«Es fühlt sich wie Diebstahl an», meint ein Kunde, als er mit der vollen Einkaufstasche den Laden verlässt. Denn bezahlt hat er nicht. Jedenfalls nicht an einer Kasse oder an einer Zahlstation. Waren einscannen: nicht nötig. Die Kundschaft kann eintreten, einpacken, rausspazieren.
Sowohl die Erfassung der Produkte, die aus dem Regal entnommen werden, als auch die Abrechnung übernimmt die künstliche Intelligenz – alles läuft automatisch und im Hintergrund ab.
So sieht das Einkaufen der Zukunft aus. Das zumindest glauben das Rewe-Management und andere grosse deutsche Supermarkt-Ketten, die ebenfalls mit KI-Systemen arbeiten und dies aktuell in sogenannten Testmärkten ausprobieren.
Dass damit Personal weggespart wird, wie viele befürchten, bestreitet das Unternehmen: «Das Ziel ist es nicht, Personal abzubauen. Sondern den Kunden ein Erlebnis zu bieten und auch dem Fachkräftemangel entgegenzuwirken», sagt Projektleiterin Alina Klüger.

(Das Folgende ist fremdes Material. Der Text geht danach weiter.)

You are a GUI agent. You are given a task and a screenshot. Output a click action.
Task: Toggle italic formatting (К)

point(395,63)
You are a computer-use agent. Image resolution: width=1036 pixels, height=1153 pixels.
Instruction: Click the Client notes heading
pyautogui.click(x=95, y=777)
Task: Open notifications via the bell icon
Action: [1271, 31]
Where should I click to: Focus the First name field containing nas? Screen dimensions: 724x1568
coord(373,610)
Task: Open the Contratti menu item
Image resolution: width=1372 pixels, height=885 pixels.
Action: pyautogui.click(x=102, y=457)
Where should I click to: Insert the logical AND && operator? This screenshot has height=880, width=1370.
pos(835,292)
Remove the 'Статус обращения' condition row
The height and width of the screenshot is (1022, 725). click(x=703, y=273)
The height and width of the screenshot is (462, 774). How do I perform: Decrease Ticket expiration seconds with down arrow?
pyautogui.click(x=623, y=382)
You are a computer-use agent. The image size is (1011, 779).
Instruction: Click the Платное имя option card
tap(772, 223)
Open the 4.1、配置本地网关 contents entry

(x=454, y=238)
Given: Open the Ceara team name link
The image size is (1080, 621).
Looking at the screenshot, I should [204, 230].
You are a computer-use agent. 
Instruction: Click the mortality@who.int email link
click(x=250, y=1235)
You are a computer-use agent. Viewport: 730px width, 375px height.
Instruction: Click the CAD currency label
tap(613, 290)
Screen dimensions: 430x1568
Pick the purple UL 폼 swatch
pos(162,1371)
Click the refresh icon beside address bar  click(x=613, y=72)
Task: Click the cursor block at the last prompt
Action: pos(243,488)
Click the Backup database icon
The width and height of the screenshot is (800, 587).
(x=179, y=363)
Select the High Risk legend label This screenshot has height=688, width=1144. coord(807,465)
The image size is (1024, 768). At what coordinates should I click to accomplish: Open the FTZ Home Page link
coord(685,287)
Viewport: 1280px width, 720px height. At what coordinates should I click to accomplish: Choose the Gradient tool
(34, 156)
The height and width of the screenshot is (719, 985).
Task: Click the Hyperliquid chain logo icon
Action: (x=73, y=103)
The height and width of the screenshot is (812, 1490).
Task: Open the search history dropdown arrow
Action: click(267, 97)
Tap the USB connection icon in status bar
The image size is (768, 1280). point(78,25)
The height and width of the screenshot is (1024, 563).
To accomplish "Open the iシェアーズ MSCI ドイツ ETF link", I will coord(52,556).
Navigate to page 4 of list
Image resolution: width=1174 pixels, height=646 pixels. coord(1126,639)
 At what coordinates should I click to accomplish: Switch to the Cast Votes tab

Von KI profitieren die Unternehmen
«Die Forschung sagt etwas anderes», erklärt Gianluca Scheidegger vom Gottlieb Duttweiler Institut (GDI) in Rüschlikon ZH. «Studien in den USA belegen, dass Unternehmen, die künstliche Intelligenz im Betrieb anwenden, weniger Stellen ausschreiben».
Scheidegger hat eine repräsentative Befragung zum Einsatz künstlicher Intelligenz in der Schweiz, Deutschland und Österreich durchgeführt. «Die ehrlichen Antworten des Managements haben uns überrascht», sagt Gianluca Scheidegger. «Die Führungskräfte erwarten, dass KI hauptsächlich dem Unternehmen einen Vorteil bringt, und nicht den Kundinnen und Kunden.»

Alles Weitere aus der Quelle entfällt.